Por: Rosalío Morales Vargas
Se coaguló la tarde. Las horas se vaciaron
en diluvios de fuego envilecido;
un aire denso con olor a alevosía,
mostró su lava ardiente, y un odio perturbado
emergió desde el fondo de la pérfida crueldad.
Blandía su guadaña una atmósfera pesada,
queriendo cercenar el destello luminoso
que clamaba el derecho a la ternura solidaria,
una riada insumisa en aluviones,
se disponía otra vez a ganar calles y plazas.
La alegre marejada en movimiento,
las mantas libertarias al viento tremolaba,
a fuerza de consignas crecía la protesta:
«No que no si que si ya volvimos a salir»
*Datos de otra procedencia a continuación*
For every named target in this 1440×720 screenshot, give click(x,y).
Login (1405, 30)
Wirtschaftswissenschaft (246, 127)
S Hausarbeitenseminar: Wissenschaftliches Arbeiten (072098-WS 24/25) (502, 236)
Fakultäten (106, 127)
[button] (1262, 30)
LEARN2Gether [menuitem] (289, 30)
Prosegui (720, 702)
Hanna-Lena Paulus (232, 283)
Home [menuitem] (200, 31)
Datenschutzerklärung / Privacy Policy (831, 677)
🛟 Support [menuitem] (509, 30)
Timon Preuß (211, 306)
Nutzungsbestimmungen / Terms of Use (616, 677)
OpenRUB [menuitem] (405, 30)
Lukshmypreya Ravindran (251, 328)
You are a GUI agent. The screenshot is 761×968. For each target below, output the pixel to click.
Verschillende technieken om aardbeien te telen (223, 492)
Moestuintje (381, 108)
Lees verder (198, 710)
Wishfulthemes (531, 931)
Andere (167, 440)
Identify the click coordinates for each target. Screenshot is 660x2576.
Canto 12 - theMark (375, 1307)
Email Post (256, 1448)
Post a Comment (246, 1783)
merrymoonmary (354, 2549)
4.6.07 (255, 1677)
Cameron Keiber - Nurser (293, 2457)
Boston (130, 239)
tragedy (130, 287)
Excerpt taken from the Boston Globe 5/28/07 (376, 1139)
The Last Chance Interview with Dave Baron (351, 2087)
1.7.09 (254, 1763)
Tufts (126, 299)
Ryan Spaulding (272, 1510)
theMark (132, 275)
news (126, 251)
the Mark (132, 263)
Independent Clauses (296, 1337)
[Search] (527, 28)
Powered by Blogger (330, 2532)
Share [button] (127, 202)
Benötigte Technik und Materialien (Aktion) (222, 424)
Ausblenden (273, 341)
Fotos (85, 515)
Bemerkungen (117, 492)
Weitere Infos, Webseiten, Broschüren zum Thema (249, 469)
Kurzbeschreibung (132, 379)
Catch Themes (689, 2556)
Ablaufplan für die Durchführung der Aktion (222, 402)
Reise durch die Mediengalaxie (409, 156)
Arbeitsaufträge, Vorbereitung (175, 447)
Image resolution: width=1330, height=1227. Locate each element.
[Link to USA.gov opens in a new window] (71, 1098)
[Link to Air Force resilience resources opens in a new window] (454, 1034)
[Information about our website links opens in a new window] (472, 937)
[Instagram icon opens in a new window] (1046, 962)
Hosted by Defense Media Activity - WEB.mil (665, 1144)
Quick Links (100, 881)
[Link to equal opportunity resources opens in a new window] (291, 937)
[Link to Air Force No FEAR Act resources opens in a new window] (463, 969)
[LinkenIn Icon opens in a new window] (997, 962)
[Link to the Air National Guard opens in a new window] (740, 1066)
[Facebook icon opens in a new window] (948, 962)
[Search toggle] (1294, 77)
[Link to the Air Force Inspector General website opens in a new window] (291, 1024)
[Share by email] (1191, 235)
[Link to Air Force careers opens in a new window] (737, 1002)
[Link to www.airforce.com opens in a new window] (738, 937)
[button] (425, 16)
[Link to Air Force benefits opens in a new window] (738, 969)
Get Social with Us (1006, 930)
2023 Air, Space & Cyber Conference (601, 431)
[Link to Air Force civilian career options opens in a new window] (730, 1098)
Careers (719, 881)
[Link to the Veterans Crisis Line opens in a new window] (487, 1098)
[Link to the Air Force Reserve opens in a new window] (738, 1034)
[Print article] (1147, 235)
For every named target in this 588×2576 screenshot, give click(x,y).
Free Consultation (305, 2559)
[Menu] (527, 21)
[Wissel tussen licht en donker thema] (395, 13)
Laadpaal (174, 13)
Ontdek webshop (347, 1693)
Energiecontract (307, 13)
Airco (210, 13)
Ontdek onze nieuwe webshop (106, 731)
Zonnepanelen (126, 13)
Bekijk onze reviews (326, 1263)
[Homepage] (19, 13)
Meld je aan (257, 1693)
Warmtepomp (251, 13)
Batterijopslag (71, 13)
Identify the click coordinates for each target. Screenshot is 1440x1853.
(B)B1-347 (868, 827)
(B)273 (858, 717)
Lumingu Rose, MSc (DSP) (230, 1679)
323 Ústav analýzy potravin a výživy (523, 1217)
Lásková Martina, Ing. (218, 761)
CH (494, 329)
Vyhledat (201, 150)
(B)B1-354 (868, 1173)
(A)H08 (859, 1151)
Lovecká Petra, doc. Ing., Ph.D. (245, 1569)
«Democracia sí sin charrismo sindical»
«Autonomía ya»
«Fuera la burguesía y su reforma educativa»
«Presos políticos libertad»
Todo era fiesta juvenil gozosa,
la manifestación de rebeldía con causa.
Pero de pronto se dispersó la algarabía,
al acecho, emboscadas, las varas de bambú,
y el sicariato ruin
hizo rugir obscena la metralla;
la muselina de las nubes
cubrió el crepúsculo escarlata,
fosforeciendo en rojo la México-Tacuba;
estupor con los golpes y el sadismo,
crepitación de insania;
agrietada quedó la ‘apertura democrática»
Se consumó la atrocidad,
desde el poder, tajantes eran los mandatos:
Impedir el fulgor de las revueltas,
pero jamás lo ha conseguido;
las rebeliones siguen, siguen, siguen,
no fue inútil la sangre derramada,
abonó el suelo de futuras insurgencias;
nuevos brotes dará la primavera,
que habrán de renacer de las cenizas,
por eso el 10 de junio no se olvida.